_Goals_
A) Answer these questions using the passage on computer design and workplace efficiency:
(i) What design do most computers use?
(ii) What two traditional methods does the passage give for improving performance under that design?
(iii) In an organization, what does the passage suggest thinking of processors as?
B) Write the next part of the passage on computer design and workplace efficiency, picking up after its final sentence.

The one area of my working life most frequently in need of reboot or recovery is, of course, my laptop.  We’ve probably all considered this when faced with Windows’ hourglass or macOS’s “spinning beach ball of death”.  How do computers tackle increasing demands on their workload?  Are there any lessons from computer design we can learn to help us become more efficient?

Von Neumann architecture

Most computers use a design known as “Von Neumann architecture”.  (BBC Bitesize has a summary here.)  The basic principle is that a computer carries out instructions in a sequence, one at a time.  A central processing unit (CPU) fetches data, and then executes the relevant instruction (e.g. adding two numbers together).  Data is stored in memory, and each piece of data must be retrieved from memory in order through a process known as “pipelining”.  The cycle is controlled by an internal clock, which keeps all operations in synchronisation.  

Traditionally there are two methods under this architecture to improve performance:

  1. Improve the pipelining process
  2. Increase the clock speed

In a workplace environment, increasing the clock speed equates to “work faster”.   Whilst this might apply to some colleagues, in most situations this will not necessarily lead to improved effectiveness.

Alternatively, to improve the pipelining process, it might be more efficient for the CPU to fetch the subsequent data while simultaneously executing the previous instruction.  You can imagine a manager sending for various employees in sequence to bring back information about which to make a decision, and making this practice more efficient by having each colleague ready to follow one from another.  It’s still, however, a very autocratic style, depending both on synchronisation and health of the central processor.

Increasing efficiency

More recent CPU design makes use of multi-core processors.  In these systems, several (perhaps 6) processors operate simultaneously on different sets of data.  (In an organisation, think of processors as senior leaders.) As long as the remits for these processors are kept separate, this design can increase efficiency substantially.  The danger here is that one processor executes an instruction on data that another processor is already accessing (like when a colleague overwrites the changes you have just made in a GoogleDoc).

_Information provided_
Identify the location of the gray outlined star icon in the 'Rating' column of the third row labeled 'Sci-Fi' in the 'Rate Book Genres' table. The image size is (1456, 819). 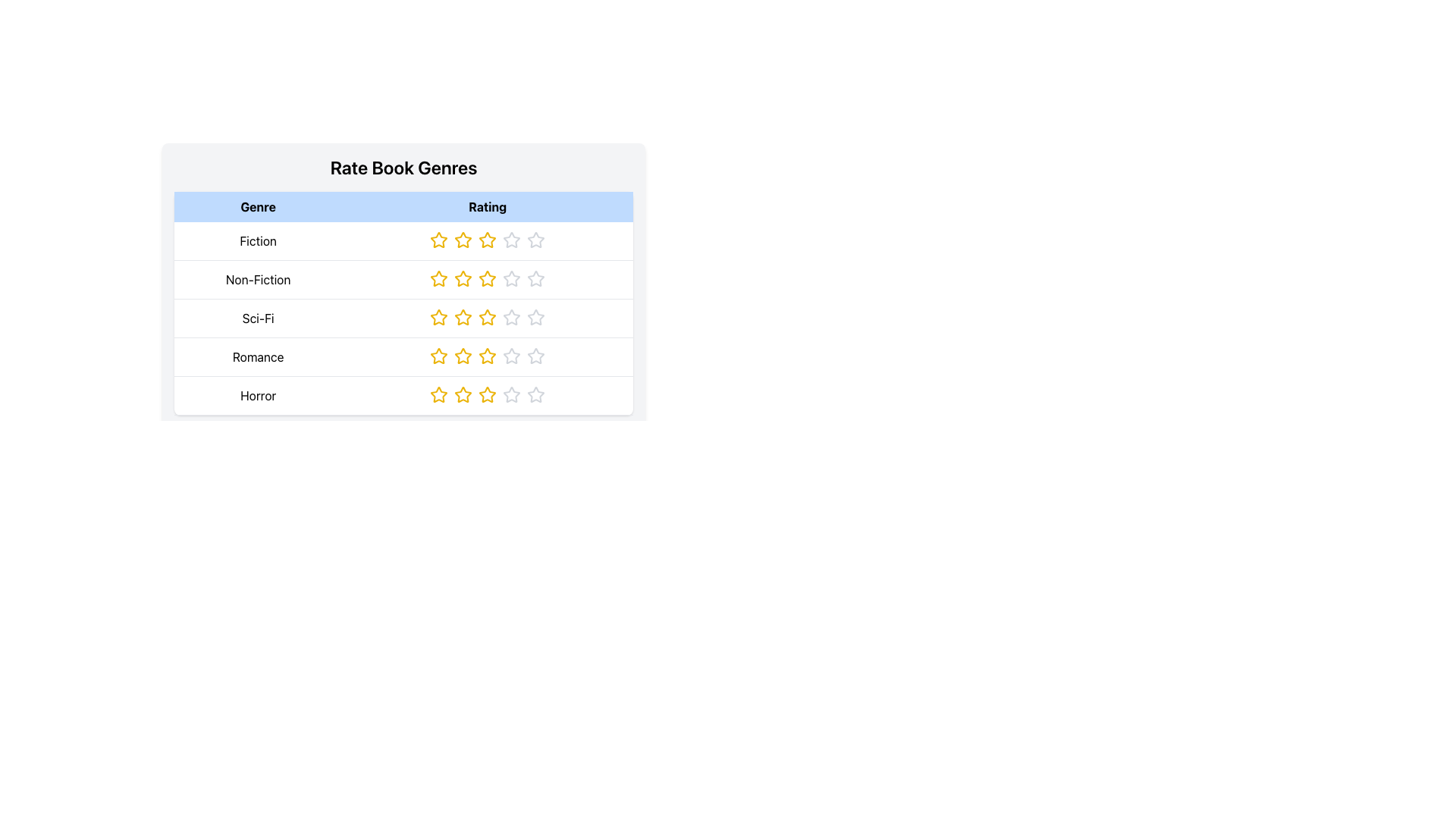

_Answers_
A)
(i) Von Neumann architecture.
(ii) Improving the pipelining process and increasing the clock speed.
(iii) Senior leaders.

B)
The trick is to ensure that multi-core processors don’t interfere by clearly partitioning the data.  Each processor has its own distinct workload.  The CPU might also check which of these processors are active at any one time, and dynamically redistribute the workload.

Effective managers operate instinctively in this way.  They ensure that employees fully understand their level of autonomy.  They monitor workload, reassigning work as necessary, and ensure that boundaries and guidelines are clearly communicated.  They find and address situations of idleness, and they delegate tasks with clear expectations, and ensure that the outcomes of operations are communicated back at the appropriate level.

The shift here is a from a single manager (operator) to a team in which each member communicates effectively with the manager.  There is an increase in the distribution of activity leading to increased efficiency, but also a necessary cost in communication.  Might this shift be taken further still?

Embarrassingly simple

Imagine that a computer is required to blur the faces on an image.  This can be done by looking for individual pixels in the image with a range of colours approximating to skin tones.  The colours of these pixels could be rendered as an average of the surrounding 100 or so pixels, creating a blurred effect.

This process could be carried out either sequentially (by one processor, a pixel at a time), or through multi-core processing (with each processor operating on a section of the image).  The process itself is simple, and could equally by completed using thousands of processors operating on one pixel each.

This is an example of an embarrassingly parallel problem (as in "an embarrassment of riches").  The operations are so simple, and so easy to demarcate, that a large task can be undertaken very efficiently given enough parallel resources.

Schools have recently, for example, been deciding how best to ensure that students disinfect their hands between lessons.  One option would be for the headteacher to supervise hand washing at a single sink with a single long line of children.  Whilst effective, this would most certainly not be efficient (1800 students at 20 seconds per student would take 10 hours!).  Even increasing the number of sinks to 6, supervised by all members of the leadership team, would still mean the hand-washing took longer than the subsequent lesson.  The solution, of course, is for students to carry their own hand gel and sanitise separately.  It’s embarrassingly simple.

Is there a limit to the number or type of operations that can be carried out in this way? As instructions become more complicated, they take more time (and energy) to undertake, and are therefore at greater risk of interference.  Some processor designs, such as in ARM’s Reduced Instruction Set Computer, prioritise clock speed over instruction complexity, reducing the number of types of operation undertaken but completing these more efficiently.  As in any system, this is a simple cost/benefit analysis.

Lessons in leadership

In leadership, particularly in educational leadership, the lessons for efficiency and effectiveness learned from Von Neumann architecture might be summarised as:

  1. Work quickly, but beware the limitations
  2. Use others to undertake activities, but ensure their responsibilities are clearly partitioned
  3. Identify activities that are embarrassingly parallel, and can be completed by many without interference (e.g. “Tuck your shirt in!”)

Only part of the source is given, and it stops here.